→ **Description of the task**:
Continue the passage on Boreham's way with texts, picking up after its final sentence.

→ **Document passage**:
Boreham had a remarkable ability to see things in texts. ‘Him that cometh unto me I will in no wise cast out’ (Jn 6:37) suggests to him the infinite approachability of Jesus, the infinite catholicity of Jesus (a welcome to all who would come), and the infinite reliability of Jesus.


He sees in the three measures of meal into which the leaven was put my spirit, soul and body, or my whole spiritual being, the intellectual, the emotional and the physical part of me. Or the three measures may stand for my secret life, my domestic life, and my business life, or at its widest they may stand for the past, the present and the future.


He calls Ephesians 3:17-19 the text of the Four Magnitudes. He quotes a Roman Catholic commentator as saying that the love of Christ is ‘wide as the limits of the universe; long as the ages of eternity; deep as the abyss from which it has redeemed us; high as the throne of God itself.’


In talking of ‘I am Alpha and Omega’ (Rev 1:8) he thinks of the symbolism of the alphabet. The text shows us the inexhaustibility of the Son of God. There is no end to what the philosophers and the poets and the thinkers can produce from the alphabet. It shows us the indispensability of the Son of God. There can be no communication of any truth without the alphabet. It shows us the invincibility of Jesus. Jesus does not stop half-way; he goes from beginning to end.


Boreham can bring texts out of secular writers. He finds advice to fishermen in Izaak Walton’s The Compleat Angler and transfers the advice to those who would be fishers of men. Walton has four rules for fishermen. ‘Be sure your face is towards the light’ he says. ‘Study the fishes’ curious ways.’ He who would catch men must understand men. ‘Then keep yourself well out of sight.’ And lastly, ‘Cherish patience all your days’. The four pieces of advice will, as Boreham sees, turn into verse:



Be sure your face is toward the light;
Study the fishes’ curious ways;
Then keep yourself well out of sight;
And cherish patience all your days.


What magnificent advice for the fisher of men!

→ **Stored data**:
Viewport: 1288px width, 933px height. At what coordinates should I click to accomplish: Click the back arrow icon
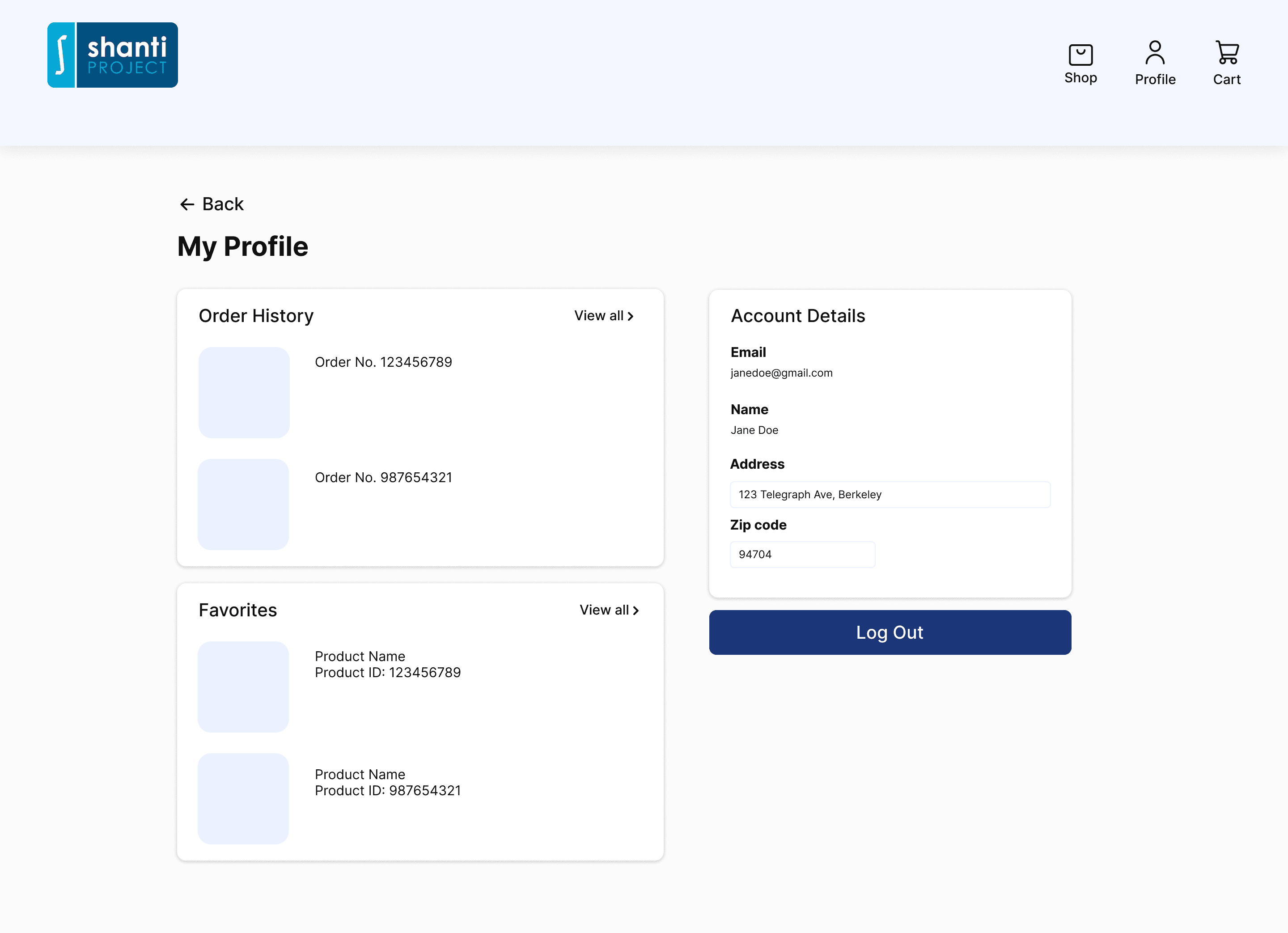pyautogui.click(x=187, y=204)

→ **Reply to the task**:
Boreham has an eye for the apt and interesting quotation. He quotes Pitt’s tribute to Dundas: ‘Dundas is no orator; he is not even a speaker; but he will go out with you in any weather’. He quotes Dickens’ letter to his son when the boy was setting out for Australia: ‘I need not tell you that I love you dearly, and am very, very sorry in my heart to part with you. I have put a New Testament among your books, because it is the best book that ever was, or will be, known to the world. As your brothers have gone away one by one I have written to each such words as I am writing to you entreating them all to guide themselves by this book. Only one thing more. Never abandon the practice of private prayer. I know the comfort of it.’


Boreham has an interesting passage on the peacemakers. ‘First-party peace-making – abstinence, that is, from giving offence – is the easiest form of peace-making and the best. Second-party peace-making – abstinence, that is, from taking offence – is the next easiest and the next best. Third-party peace-making – the intervention, that is, of a disinterested person – is at once the most difficult and least satisfactory; but it is possible, and when occasion offers, the venture must be made.’


Lastly we quote another piece of advice to preachers. A church member, in saying good-bye to a minister leaving for another charge, said: ‘Well, sir, I am sorry to see you go. I never had but one objection to you; your preaching was always too horizontal!’ And then Boreham quotes the words of Jowett: ‘We must preach more upon the great texts of the Scriptures; we must preach on those tremendous passages whose vastnesses almost terrify us as we approach them’. If this little book sends preachers back to Boreham it will have done a good and useful work.


The Expository Times, September 1976, p. 384.